[Working data Boundary: Start]
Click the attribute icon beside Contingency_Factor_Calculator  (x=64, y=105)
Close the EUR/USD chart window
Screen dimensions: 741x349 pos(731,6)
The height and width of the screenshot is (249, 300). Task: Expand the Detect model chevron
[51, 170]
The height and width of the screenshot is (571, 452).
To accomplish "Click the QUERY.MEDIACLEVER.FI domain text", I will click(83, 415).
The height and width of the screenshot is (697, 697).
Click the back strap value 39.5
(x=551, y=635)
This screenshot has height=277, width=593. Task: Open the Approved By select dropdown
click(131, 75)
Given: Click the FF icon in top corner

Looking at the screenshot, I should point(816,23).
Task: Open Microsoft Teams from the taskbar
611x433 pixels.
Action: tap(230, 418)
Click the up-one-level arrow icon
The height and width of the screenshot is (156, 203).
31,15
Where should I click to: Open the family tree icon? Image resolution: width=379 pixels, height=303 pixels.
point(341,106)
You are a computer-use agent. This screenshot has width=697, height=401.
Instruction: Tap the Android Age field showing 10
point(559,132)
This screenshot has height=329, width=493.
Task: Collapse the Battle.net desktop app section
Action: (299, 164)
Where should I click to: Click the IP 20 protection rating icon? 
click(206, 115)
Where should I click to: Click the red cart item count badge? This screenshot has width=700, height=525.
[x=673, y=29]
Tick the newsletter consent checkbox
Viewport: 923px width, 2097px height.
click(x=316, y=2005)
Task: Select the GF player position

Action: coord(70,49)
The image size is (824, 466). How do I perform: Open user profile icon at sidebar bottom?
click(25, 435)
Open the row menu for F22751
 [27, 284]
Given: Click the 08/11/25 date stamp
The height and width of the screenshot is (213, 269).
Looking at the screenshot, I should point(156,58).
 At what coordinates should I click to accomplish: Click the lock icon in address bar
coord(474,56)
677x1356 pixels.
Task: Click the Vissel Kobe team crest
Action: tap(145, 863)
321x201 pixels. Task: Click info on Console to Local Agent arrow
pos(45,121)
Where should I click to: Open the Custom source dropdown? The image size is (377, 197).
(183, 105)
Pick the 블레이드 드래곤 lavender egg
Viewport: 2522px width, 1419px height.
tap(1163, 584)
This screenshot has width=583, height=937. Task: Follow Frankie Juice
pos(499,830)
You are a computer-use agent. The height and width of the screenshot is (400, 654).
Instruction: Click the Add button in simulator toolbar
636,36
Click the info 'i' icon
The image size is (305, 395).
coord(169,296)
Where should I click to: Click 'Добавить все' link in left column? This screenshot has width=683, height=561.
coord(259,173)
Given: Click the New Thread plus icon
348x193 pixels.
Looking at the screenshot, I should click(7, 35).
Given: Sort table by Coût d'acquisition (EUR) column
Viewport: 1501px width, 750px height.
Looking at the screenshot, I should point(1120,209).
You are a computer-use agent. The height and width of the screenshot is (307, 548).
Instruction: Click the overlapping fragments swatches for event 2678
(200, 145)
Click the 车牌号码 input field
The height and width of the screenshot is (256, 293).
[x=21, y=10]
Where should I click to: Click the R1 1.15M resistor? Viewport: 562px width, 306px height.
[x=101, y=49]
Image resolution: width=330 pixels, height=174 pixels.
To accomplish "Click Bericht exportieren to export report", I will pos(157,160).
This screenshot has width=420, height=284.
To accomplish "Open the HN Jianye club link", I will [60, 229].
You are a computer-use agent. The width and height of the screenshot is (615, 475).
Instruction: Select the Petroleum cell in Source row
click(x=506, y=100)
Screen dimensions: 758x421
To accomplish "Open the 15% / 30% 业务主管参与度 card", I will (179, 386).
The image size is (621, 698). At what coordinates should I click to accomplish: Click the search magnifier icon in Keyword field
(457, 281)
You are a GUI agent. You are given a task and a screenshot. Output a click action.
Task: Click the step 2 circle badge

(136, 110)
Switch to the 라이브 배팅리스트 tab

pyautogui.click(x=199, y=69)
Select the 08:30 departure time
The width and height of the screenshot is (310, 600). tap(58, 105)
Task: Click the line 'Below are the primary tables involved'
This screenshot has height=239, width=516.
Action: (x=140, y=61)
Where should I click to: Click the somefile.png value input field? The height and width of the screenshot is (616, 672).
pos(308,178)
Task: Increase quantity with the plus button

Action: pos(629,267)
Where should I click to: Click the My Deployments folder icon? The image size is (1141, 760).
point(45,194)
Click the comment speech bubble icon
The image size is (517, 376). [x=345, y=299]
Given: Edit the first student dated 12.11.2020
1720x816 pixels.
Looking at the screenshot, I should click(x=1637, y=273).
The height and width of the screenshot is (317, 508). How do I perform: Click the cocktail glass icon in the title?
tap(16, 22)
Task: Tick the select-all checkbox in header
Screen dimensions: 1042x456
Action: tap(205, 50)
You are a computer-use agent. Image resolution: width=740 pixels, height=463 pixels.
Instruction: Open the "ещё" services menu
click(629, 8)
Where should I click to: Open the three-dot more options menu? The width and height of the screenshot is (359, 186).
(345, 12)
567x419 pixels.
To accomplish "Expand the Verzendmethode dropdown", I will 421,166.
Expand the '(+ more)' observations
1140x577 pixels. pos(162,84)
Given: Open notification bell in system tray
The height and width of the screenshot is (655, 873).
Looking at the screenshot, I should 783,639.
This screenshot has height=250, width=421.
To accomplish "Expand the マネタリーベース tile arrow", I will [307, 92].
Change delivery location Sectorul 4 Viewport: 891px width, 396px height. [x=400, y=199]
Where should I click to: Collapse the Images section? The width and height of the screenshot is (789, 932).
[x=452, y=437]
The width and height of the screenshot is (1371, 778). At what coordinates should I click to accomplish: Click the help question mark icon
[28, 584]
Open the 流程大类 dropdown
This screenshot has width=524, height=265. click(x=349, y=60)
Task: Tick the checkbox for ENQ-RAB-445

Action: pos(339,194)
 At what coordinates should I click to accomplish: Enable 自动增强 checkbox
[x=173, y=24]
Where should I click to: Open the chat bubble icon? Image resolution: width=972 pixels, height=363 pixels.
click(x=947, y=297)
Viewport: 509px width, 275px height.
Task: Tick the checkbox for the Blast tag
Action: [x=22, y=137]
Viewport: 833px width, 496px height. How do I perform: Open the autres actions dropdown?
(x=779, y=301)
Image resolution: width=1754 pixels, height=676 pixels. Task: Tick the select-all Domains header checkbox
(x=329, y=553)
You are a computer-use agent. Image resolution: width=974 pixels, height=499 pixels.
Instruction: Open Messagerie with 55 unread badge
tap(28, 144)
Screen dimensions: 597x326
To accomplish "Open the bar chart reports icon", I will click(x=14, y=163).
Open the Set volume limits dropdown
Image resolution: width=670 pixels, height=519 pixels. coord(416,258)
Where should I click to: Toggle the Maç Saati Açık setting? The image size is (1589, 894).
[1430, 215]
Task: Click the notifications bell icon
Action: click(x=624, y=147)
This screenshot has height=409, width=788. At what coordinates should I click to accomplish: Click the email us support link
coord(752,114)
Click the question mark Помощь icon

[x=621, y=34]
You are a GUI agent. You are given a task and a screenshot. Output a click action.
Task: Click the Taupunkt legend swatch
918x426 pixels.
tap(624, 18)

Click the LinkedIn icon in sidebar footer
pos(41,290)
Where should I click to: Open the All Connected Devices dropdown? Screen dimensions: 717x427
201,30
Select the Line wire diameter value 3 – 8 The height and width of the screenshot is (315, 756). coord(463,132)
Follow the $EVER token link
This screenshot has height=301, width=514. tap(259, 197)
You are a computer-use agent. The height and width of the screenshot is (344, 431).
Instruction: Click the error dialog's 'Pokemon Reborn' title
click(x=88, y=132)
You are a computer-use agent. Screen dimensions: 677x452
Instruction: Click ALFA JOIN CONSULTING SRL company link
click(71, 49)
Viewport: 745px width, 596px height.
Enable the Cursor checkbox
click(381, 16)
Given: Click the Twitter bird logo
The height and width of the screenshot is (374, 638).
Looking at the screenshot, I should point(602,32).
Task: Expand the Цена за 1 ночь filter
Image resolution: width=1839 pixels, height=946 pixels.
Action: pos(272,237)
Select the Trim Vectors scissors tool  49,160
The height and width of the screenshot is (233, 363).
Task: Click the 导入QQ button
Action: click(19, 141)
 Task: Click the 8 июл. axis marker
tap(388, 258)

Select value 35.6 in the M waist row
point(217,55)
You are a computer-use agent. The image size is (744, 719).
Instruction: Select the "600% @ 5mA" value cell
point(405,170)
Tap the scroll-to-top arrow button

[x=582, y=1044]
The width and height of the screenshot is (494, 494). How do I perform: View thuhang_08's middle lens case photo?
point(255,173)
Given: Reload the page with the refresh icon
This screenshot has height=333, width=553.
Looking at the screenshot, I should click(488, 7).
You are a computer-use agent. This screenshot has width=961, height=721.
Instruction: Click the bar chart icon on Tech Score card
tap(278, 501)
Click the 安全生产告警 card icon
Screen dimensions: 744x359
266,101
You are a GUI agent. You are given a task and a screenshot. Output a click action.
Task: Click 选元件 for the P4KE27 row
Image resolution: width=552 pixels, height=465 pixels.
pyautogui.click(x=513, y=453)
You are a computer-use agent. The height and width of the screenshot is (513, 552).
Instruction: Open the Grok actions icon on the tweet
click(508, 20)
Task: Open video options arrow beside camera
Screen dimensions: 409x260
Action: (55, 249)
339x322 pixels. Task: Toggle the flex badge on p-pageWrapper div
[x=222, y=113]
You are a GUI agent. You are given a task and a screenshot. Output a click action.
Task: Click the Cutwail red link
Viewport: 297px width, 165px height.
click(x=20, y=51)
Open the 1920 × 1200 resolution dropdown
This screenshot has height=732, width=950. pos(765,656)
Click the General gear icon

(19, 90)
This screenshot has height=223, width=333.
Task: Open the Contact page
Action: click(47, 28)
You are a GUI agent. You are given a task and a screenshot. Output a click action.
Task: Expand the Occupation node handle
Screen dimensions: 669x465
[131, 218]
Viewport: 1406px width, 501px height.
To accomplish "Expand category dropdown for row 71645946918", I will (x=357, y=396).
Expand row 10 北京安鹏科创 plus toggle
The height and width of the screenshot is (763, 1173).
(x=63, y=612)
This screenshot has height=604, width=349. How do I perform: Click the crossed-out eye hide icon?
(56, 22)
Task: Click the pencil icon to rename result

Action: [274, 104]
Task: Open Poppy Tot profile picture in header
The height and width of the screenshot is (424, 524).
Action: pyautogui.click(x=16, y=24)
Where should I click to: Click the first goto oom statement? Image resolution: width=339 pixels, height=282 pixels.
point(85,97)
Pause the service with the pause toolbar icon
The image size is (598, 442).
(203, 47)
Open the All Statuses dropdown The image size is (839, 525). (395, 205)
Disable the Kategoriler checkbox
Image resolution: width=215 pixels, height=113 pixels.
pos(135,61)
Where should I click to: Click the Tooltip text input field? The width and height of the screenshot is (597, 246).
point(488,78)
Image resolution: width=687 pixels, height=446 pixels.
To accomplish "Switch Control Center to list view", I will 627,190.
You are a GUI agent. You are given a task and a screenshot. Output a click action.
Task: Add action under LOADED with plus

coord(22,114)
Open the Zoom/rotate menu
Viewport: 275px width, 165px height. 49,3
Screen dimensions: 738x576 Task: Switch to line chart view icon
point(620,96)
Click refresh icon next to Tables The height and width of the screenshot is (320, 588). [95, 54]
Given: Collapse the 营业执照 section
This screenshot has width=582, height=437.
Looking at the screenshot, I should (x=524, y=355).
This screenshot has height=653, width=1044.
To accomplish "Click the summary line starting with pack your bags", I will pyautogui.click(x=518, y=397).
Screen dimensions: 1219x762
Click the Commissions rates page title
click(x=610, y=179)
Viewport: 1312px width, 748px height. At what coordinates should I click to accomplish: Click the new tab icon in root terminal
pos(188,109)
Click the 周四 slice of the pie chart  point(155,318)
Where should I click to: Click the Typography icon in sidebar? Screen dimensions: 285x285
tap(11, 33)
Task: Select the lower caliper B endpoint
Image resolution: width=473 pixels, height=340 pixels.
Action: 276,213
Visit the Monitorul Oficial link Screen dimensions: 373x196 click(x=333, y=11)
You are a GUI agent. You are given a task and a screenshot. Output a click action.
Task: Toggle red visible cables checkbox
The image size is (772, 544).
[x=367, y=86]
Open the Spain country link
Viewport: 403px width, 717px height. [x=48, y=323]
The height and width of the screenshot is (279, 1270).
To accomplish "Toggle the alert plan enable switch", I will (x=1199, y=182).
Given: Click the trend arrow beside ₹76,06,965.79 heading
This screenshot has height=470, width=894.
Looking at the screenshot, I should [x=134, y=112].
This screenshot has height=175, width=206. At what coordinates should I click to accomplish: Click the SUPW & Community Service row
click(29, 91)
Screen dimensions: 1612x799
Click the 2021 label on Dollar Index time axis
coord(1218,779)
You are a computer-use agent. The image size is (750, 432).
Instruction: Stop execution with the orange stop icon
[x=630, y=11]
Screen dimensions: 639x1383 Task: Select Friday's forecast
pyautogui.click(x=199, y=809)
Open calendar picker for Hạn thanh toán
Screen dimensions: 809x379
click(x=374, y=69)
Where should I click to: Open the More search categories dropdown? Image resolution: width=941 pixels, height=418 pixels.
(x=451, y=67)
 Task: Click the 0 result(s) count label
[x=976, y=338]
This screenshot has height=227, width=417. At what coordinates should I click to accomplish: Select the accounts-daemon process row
[Working data Boundary: End]
What is needed:
Reply with a lone number, the count of lines in the data that include the string "refresh".

Answer below:
2